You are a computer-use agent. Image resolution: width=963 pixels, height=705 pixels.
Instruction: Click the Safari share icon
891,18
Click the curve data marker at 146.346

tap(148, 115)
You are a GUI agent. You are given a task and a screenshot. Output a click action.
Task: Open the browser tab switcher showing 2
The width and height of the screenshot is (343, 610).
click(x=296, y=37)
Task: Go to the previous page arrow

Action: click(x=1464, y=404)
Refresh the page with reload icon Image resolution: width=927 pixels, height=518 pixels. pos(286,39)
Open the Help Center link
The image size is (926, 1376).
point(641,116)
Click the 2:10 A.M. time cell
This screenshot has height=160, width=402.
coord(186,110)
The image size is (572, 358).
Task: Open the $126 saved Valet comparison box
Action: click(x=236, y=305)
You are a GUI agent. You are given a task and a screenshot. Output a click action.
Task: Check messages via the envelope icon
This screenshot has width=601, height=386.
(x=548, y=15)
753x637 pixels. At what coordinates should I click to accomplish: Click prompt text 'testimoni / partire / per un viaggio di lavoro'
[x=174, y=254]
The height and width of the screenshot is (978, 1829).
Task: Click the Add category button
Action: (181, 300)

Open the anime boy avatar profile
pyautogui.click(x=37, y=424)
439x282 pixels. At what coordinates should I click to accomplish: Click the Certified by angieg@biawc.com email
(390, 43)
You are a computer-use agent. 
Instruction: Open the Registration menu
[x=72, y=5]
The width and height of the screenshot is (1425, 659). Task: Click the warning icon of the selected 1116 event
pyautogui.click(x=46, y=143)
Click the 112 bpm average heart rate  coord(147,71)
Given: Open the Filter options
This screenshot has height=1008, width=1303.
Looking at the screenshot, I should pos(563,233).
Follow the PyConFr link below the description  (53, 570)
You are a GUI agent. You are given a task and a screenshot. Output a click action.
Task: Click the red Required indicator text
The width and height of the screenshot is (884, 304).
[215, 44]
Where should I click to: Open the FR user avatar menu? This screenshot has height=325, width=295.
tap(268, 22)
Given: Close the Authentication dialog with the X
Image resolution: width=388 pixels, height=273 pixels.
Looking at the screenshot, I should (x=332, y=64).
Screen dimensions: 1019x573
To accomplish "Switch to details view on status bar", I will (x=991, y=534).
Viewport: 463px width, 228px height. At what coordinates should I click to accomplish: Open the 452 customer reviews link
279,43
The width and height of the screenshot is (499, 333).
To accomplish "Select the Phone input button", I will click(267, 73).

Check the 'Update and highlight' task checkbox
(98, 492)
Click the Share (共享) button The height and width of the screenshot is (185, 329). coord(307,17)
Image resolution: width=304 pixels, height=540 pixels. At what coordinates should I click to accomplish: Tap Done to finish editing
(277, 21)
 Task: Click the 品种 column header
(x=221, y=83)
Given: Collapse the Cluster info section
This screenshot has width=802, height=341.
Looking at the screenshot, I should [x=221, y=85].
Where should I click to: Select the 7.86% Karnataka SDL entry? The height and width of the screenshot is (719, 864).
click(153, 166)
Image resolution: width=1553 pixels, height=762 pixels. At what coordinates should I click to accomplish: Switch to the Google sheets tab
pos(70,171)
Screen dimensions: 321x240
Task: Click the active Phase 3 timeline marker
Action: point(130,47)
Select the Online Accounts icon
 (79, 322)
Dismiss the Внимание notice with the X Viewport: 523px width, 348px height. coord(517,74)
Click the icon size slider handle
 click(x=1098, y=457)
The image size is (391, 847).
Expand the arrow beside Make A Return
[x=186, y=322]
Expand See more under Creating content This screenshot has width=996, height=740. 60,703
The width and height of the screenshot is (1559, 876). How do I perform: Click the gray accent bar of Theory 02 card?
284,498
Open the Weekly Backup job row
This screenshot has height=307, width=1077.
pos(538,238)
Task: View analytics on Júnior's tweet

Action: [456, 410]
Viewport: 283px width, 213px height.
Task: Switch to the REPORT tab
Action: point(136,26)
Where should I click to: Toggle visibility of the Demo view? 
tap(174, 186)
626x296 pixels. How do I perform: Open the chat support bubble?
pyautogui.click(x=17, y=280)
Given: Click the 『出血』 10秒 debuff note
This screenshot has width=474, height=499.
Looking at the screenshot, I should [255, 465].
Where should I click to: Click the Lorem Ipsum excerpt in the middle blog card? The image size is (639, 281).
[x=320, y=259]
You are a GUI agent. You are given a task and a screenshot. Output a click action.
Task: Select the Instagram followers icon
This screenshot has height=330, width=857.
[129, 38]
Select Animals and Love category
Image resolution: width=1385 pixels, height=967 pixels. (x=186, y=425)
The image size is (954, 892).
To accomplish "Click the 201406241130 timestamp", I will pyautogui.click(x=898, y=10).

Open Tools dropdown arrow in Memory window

***

All that is wanted is an exact copy of the lines from the line holding "Task: Select the Instagram followers icon" through the end of the material above, including both.

Task: Select the Instagram followers icon
This screenshot has height=330, width=857.
[129, 38]
Select Animals and Love category
Image resolution: width=1385 pixels, height=967 pixels. (x=186, y=425)
The image size is (954, 892).
To accomplish "Click the 201406241130 timestamp", I will pyautogui.click(x=898, y=10).

Open Tools dropdown arrow in Memory window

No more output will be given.